Como identificar a violência
Em geral, as mulheres têm dificuldade de identificar que são vítimas de violência patrimonial. “Vi vários casos da mulher confiar no homem e ele destruir financeiramente a vida dela. A mulher investe no homem por amor e acaba sem dinheiro nenhum”, conta Servaes.
Qualquer mulher está sujeita a sofrer violência patrimonial. O abuso acontece em todas as classes sociais, mas a população que mais sofre é a parcela de baixa renda, especialmente as mulheres negras. “Para elas, as consequências são mais graves, porque elas ficam sem dinheiro para comer. Recebemos vários relatos de roubo do auxílio emergencial por parte de ex-companheiros”, relata a advogada.

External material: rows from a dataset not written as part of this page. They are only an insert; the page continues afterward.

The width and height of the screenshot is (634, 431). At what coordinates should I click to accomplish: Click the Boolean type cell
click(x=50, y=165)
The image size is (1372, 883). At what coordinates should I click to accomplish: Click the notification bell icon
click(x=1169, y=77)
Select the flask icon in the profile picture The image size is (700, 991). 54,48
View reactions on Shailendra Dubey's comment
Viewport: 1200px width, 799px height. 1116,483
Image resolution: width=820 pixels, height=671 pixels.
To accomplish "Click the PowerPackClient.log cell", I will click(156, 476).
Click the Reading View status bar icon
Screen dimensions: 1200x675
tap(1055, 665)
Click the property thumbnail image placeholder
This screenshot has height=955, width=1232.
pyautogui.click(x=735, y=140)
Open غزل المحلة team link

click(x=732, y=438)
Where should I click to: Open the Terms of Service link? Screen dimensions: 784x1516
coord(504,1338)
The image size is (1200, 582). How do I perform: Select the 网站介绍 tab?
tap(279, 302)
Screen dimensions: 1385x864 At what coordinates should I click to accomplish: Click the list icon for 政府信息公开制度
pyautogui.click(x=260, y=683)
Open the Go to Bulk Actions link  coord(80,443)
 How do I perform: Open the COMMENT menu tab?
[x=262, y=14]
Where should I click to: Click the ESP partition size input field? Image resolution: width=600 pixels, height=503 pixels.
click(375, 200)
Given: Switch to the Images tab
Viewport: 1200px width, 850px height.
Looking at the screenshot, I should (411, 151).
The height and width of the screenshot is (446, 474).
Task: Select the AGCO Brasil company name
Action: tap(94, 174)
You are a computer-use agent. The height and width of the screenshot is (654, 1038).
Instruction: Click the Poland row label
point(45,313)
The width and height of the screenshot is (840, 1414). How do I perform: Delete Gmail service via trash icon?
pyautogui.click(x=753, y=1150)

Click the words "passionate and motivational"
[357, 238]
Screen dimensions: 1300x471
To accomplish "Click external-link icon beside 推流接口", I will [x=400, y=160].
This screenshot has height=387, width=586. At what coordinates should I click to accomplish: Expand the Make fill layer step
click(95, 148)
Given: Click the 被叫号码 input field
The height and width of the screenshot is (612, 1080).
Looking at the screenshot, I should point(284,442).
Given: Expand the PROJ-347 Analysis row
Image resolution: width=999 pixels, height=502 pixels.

A perda da independência é o grande sinal de alerta, de acordo com Servaes. “A violência se manifesta de formas pequenas. O homem pede acesso à sua conta bancária e, quando vê, você não tem mais acesso a ela. Ele pede dinheiro emprestado e não paga”, exemplifica. “Começa de uma forma sutil e vai se agravando. Os comportamentos são repetitivos, o homem pede desculpas, diz que se arrependeu e você acha que ele vai mudar, mas ele não muda.”
Independência financeira é caminho, mas não só
Grande parte das mulheres entra nessa situação de violência patrimonial por não ter sua própria independência financeira. Por isso é tão importante que as mulheres tenham algum tipo de fonte de renda para não ter que pedir autorização para fazer as coisas. Quem tem a renda mantém o controle sobre como funciona a casa, na prática, e a outra pessoa fica em situação de vulnerabilidade.
No entanto, mesmo em relacionamentos em que a dependência financeira da mulher é uma escolha, ela precisa ter acesso ao dinheiro e ser respeitada. Não foi o que aconteceu com Sara, aos 90 anos, casada há 60 anos com José. Ela nunca trabalhou fora, mas criou os três filhos do casal e coordena a rotina da casa até hoje. O combinado é que ela ganharia uma mesada do marido aposentado para gastar com o que quisesse. Há quatro meses, ele não depositava o dinheiro e não explicava por quê.
“Chamei meus filhos e exigi que ele me pagasse e me desse acesso às nossas contas. Eu ajudei a construir tudo o que temos e tenho esse direito”, conta. “Por isso eu sempre digo para as minhas netas: tenham o dinheiro de vocês.”
Nesses casos de dependência financeira, é importante que a situação seja uma escolha, e não uma imposição, e que nenhuma parte seja diminuída, conforme explica a psicóloga Nathália Marques. “Você tem acesso aos seus bens? O outro não nega dinheiro quando vocês brigam? Não se acha mais importante que você na relação por ser o provedor da casa? É importante perceber se você está se sentindo confortável”, ensina.
Mônica Costa, educadora financeira e criadora do Grana Pretta, recomenda incentivar as mulheres a reservarem 10% do que ganham, mesmo que seja pouco dinheiro. “Pode ser um recurso que ela tenha em um momento de crise em um relacionamento abusivo. Se a mulher tem essa prática de fazer a reserva, consegue resistir mais. É uma estratégia de sobrevivência.”
Onde denunciar e buscar ajuda
Se você percebeu que é vítima desse tipo de violência ou conhece uma mulher que vivencia essa realidade, você pode buscar uma delegacia especializada de atendimento à mulher para denunciar ou ligar para a Central de Atendimento à Mulher, cujo telefone é 180, para obter informações.
Para denunciar, é essencial reunir provas, que podem ser documentos de transações financeiras e conversas em redes sociais ou WhatsApp e gravações.
Você também pode procurar a Defensoria Pública, a OAB do seu estado ou centros de atendimento gratuito ou a baixo custo que reúnem advogadas, como a Coletes Rosa, Rede Feminista de Juristas, Tamo Juntas e Themis.
Algumas alternativas para ter atendimento psicológico gratuito ou de baixo custo são o Intervir Mulher, Justiceiras, Escuta Ética e Mapa do Acolhimento.